Tendo como uma das motivações iniciais uma nova onda de imigração maciça para
os Estados Unidos, o documentário se equilibra entre imagens de arquivo
(algumas delas francamente chocantes, como a de uma execução filmada de um
oponente do regime) e a fala de depoentes onde em grau crescente de metragem se
encontram anônimos, personalidades do mundo político cubano agora exiladas e
artistas, sobretudo escritores (incluindo Reynado Areñas, falando sobre a
repressão a outro escritor, também homossexual,Virgilio Piñera, caído em
desgraça pelo regime). A narrativa elaborada, de forma nada preocupada com a
cronologia, tal como a memória ou a conversa entre amigos, parte da situação
contemporânea e avança em um passado ainda pouco conhecido e/ou divulgado, no
qual Castro nega inicialmente se tratar de um regime comunista o que se
instaura após a queda do ditador Fulguencio Batista, algo que logo terá que
desmentir quando Cuba se torna dependente do bloco soviético, ou mais
particularmente da União Soviética. Algo que é acentuado quando toca no
episódio da crise dos mísseis cubanos, que segundo o narrador foram retirados
sem qualquer notificação ao próprio Castro,
demonstrando o nível de autonomia dos soviéticos em solo cubano, e de
submissão desses, submissão essa chancelada por seu próprio líder. Outro ponto
sensível e muito pouco conhecido diz respeito aos posteriores expurgos que faz
desaparecer ou prender a maior parte dos aliados próximos do governo
revolucionário. O momento de ruptura é evidenciado de forma breve, como aquele
que se refere ao apoio de Castro a invasão da Tchecoslováquia pela União
Soviética como aquele em que somente o exílio fazia sentido agora, a partir da
opção de não mais retornar ao país ou o
momento mais demorado em que Cabrera Infante comenta o histórico episódio da
proibição do curta documental P.M.,
produzido e dirigido por seu irmão, momento de racha da classe artística com o
regime e somado as intervenções em sua própria publicação. Com argumentos
fortes como a partida para o exílio de cerca de um oitavo da população como um
todo e imagens que demonstram os rituais bizarros de um regime ditatorial de
corte stalinista, como o discurso de uma garota em meio a um congresso do
partido comunista cubano que em tudo e por tudo é uma reprodução da mise-en-scène de sua matriz soviética o
filme, no entanto, acolhe a declaração nostálgica de uma antropóloga sobre a
Cuba pré-revolucionário e a exaltação de uma democracia liberal de modelo
tipicamente ocidental periférico sem qualquer outra moldura que o discurso de
seus depoentes e a estruturação narrativa do próprio filme, que mescla
depoimentos com uma mais convencional voz
over do modelo clássico. A cisão entre os que ficaram e os que partiram,
sobretudo no campo artístico, pode ser sentida igualmente quando se faz tábula
rasa a todo o cinema produzido no país que não seja aquele com o qual os
realizadores se identificam (ou seja, o curta mencionado e um longa produzido
no exílio), incluindo nomes que obtiveram muito maior relevância no campo
cinematográfico como o de Tomás Gutierrez Aléa, valendo a mesma sistemática
para a arte em geral; a determinado momento alguém afirma que todos os artistas
plásticos cubanos de expressão se encontram fora do país; porém quando se viu a
omissão ao próprio cinema cubano, uma interrogação se cria diante do afirmado.

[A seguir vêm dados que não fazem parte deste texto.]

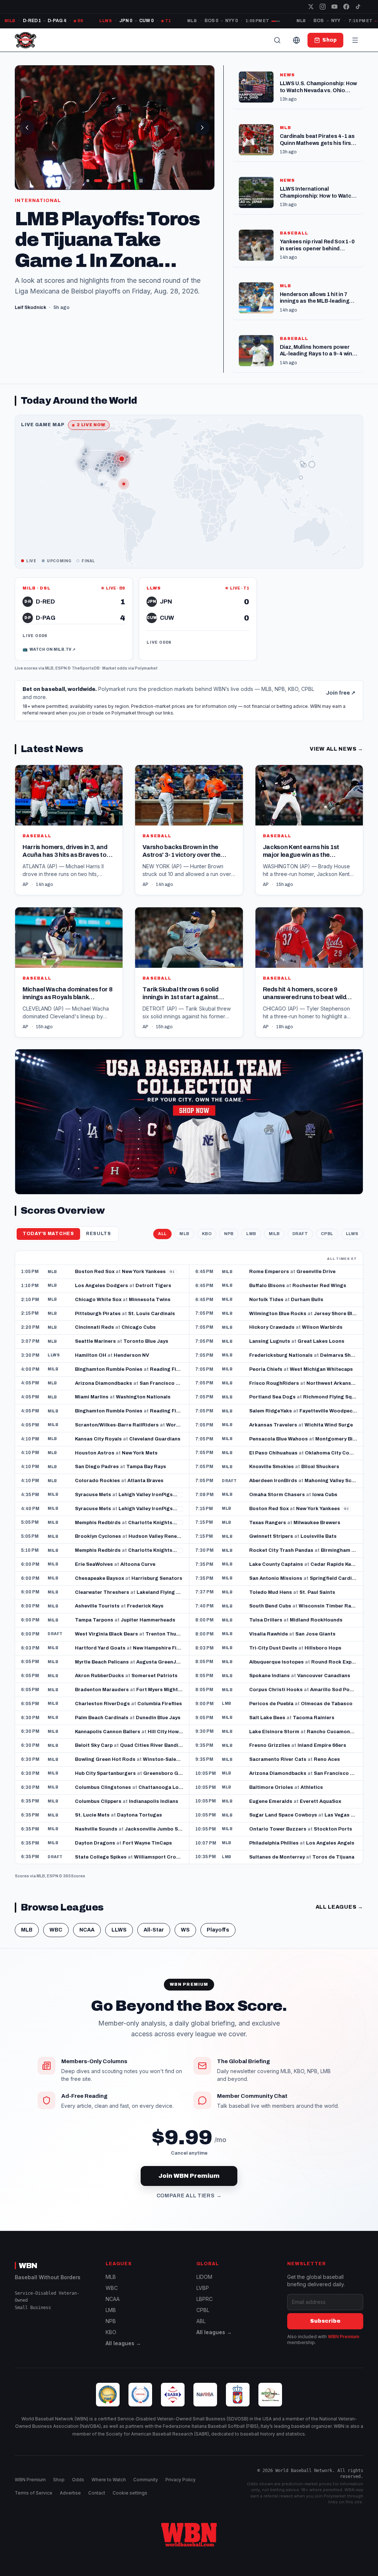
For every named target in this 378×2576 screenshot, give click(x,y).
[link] (74, 619)
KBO (207, 1233)
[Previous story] (27, 127)
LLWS (352, 1233)
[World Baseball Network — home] (25, 40)
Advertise (70, 2493)
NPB (229, 1233)
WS (185, 1930)
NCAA (86, 1930)
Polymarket (146, 668)
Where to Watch (109, 2479)
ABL (201, 2321)
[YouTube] (334, 6)
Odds (78, 2479)
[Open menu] (355, 40)
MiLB (274, 1233)
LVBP (202, 2288)
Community (145, 2479)
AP (25, 884)
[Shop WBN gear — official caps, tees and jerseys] (189, 1122)
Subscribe (325, 2321)
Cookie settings (130, 2493)
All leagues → (123, 2343)
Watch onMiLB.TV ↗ (49, 649)
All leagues (339, 1907)
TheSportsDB (86, 668)
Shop (59, 2479)
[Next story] (202, 127)
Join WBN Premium (189, 2176)
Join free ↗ (340, 693)
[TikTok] (358, 6)
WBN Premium (343, 2336)
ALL (162, 1233)
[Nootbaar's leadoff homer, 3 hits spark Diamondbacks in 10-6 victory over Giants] (114, 128)
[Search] (277, 40)
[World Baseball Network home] (189, 2535)
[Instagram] (322, 6)
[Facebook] (346, 6)
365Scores (74, 1876)
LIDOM (204, 2277)
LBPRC (204, 2299)
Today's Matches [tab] (48, 1233)
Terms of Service (33, 2493)
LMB (251, 1233)
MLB (49, 668)
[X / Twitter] (311, 6)
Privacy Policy (180, 2479)
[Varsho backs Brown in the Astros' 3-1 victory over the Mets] (189, 830)
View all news (336, 749)
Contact (96, 2493)
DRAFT (300, 1233)
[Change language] (296, 40)
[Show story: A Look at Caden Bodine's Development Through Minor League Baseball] (87, 180)
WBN (28, 2266)
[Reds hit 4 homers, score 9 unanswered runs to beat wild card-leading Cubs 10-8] (309, 972)
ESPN (61, 668)
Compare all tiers (189, 2195)
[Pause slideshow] (141, 180)
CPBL (327, 1233)
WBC (55, 1930)
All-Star (154, 1930)
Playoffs (218, 1930)
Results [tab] (98, 1233)
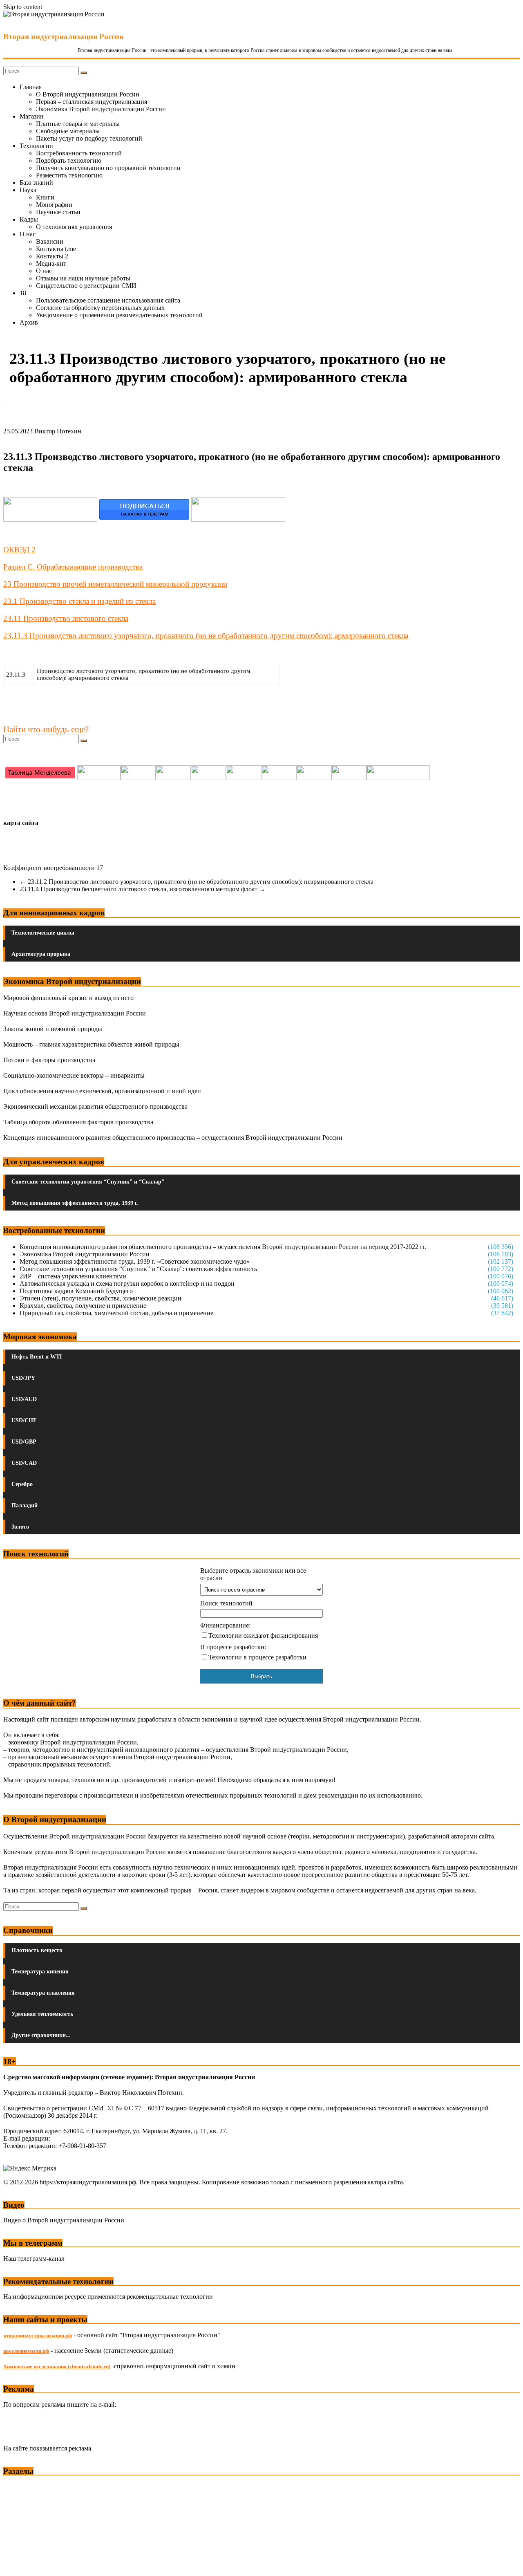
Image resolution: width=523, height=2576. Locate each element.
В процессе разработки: (233, 1646)
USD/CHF (24, 1420)
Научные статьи (58, 212)
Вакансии (49, 241)
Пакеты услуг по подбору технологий (89, 138)
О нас (28, 234)
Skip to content (22, 6)
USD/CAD (24, 1463)
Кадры (29, 219)
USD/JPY (23, 1378)
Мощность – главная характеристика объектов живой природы (91, 1044)
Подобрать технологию (68, 160)
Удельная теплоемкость (42, 2014)
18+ (25, 292)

Os exemplos virtuosos em todos os campos, aliás, inclusive no econômico, como o
alto executivo que é observado em seu escritório em uma torre de Nova York,
referem-se ao que saíram. Ao se privilegiar a dimensão individual sobre a
coletiva, e sobretudo a individual bem sucedida – bem menos tempo é apresentado
a outra face mais numerosa dessa migração e quando o é, se dá sobre o viés de
uma ficção cinematográfica – a coletiva somente surge sob o signo do caos dos
expurgos, migrações, perseguições e violência, assim como das referidas
execuções. Nada se menciona, nem mesmo de passagem, ao nível de equanimidade
impensável para o padrão anterior, dos níveis de saúde e educação para a
população como um todo. Por sua vez
existe ao menos dois depoimentos de lideranças que relatam sobre torturas ou o
período em que estiveram presos (um deles o narrador afirma que esteve três anos
presos sob o regime de Batista e dez com o regime comunista, defendendo
sub-repticiamente uma visão de que se tratou de uma ditadura ainda mais
efetivamente sanguinária). As imagens de reencontro entre famílias em Miami
(cidade lembrada antes por suas praias e agora por possuir meio milhão de
cubanos afirma a narração) são recorrentes (imagens que foram trabalhadas
magistralmente, em outro contexto, mas situação similar, por Pelechian, de
forma poética, em seu Nós). Produto
do calor de sua época e daqueles que a produziram, esse documentário tanto se
beneficia da verve retórica proveniente desses quanto inescapavelmente soa
demasiado unidimensional em seu retrato. Sua última imagem é de uma cartela com
frase de Cabrera Infante que se refere a que a ilha sobreviverá a todos
(índios, espanhóis, americanos, russos, cubanos). RAI/Guede Films. 99 minutos.